Refúgios íntimos
1
Vazio... Sente-se assim, perdendo o interesse por tudo, num pessimismo natural à idade? Mas, pessimismo ou realidade em encarar tudo pela frente, com coragem? Ah, como se definir? O fato é que se sente desanimado, como se entregando, deixando-se vencer e...
- Vado por que não sai um pouco, vê o mundo de fora? Desse jeito você acaba adoecendo.
Sem se voltar, ele responde à indagação repetida da mulher, numa preocupação de boa companheira que com tudo fica “encucada”, num zelo exagerado:
- Depois eu vou dá um “giro” por aí.
Ela sorri, entendendo-o, na desculpa de outras vezes:
-Depois, depois! Você tem de reagir homem! Ficar nessa cadeira se balançando, pensando, pensando... Como se isso resolvesse.
Não, ele não mais lhe dirá nada. A gente tem o nosso mundo, refúgio, defesa contra tudo... Sorri e impulsiona o corpo magro para trás, cadenciando-se.
A mulher retrocede ao interior da casa. O Vado está mesmo velho: de idade (completou 70 anos no mês passado) e de espírito. A vida com suas metamorfoses. E lembra-se do pai, o Seu Gonçalves, que costumava dizer, na conclusão prática:
- No decorrer do tempo, a gente vai acompanhando as mudanças, no físico e no modo de pensar e... Tudo passa!
Verdade, pura verdade.
- Bom, deixe-me ir cuidar do presente.
Adentra na cozinha e acendendo o fogão, põe a vasilha com o feijão para cozinhar.

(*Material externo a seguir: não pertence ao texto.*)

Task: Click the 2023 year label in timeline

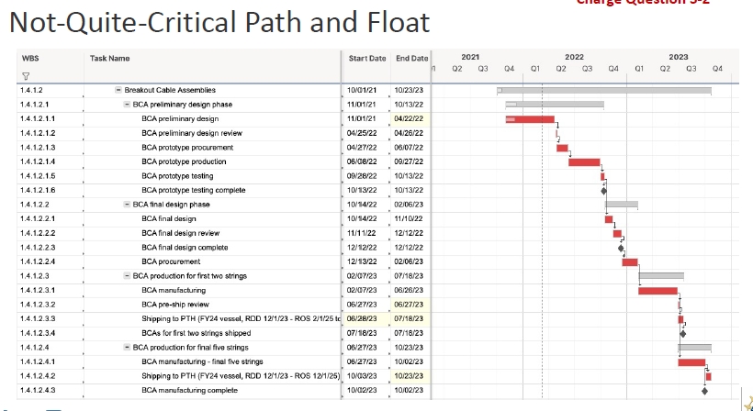Action: pos(678,57)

- Pobre do meu Vado. Quem já foi alegre, levando a vida na gozação... Eita vidinha!
Tampa a vasilha e abrindo o refrigerador ao lado, busca a verdura para a salada.
De uma residência nas proximidades chega o som alegre da música do “forró”, sucesso do momento. Sim, haja o que houver, as coisas têm o seu próprio caminho, egoisticamente determinado.
2
O pai naquela cadeira, se balançando, ali na varanda. A mente desocupada, num jogo de reflexões. A mãe cuidando da casa, buscando preencher o tempo com os afazeres domésticos... Seus velhos, nos últimos dias. Essas metamorfoses são cruéis e saber...

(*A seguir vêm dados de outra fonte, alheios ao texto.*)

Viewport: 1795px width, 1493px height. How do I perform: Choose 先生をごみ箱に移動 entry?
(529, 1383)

- Pensando em quê, minha esposa?
A voz do marido, o Nildo, ao lado, buscando conversa, libertá-la do seu mundo íntimo e ultimamente, tão procurado.

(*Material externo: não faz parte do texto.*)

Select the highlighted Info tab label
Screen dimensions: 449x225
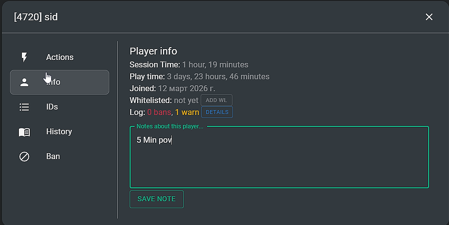(53, 82)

Conservando a atenção ao vidro sobre a direção, ela então sorrindo, responde:
- Nada não, besteiras minhas.
Ele agora sorri e retorna a falar:
- Você está ficando parecida com o seu pai: calado, pensativo, isolando-se... É a voz do sangue, numa repetição.
Aí ela exclama entusiasmada:
- “É a voz do sangue”. Nildo que frase bonita, expressiva!
Ele nada comenta. Fugitivo, como sempre, ao ser entendido ao expor assim de repente, o seu mundo íntimo.
- Mas, vamos apressar o carro. Sem tardar, isso aqui estará num “engarrafamento” de encher a paciência de qualquer cristão!
- Falou e disse Nair.
Sorrindo, ela avança seguida por outros veículos, já de faróis acesos, como os primeiros olhos noturnos. E aqui e ali, as luzes dos edifícios se acendem, numa saudação romântica à noite que desponta, com suas alegrias, tristezas e mistérios, enquanto o casal segue num repentino e necessário silêncio de seus refúgios íntimos.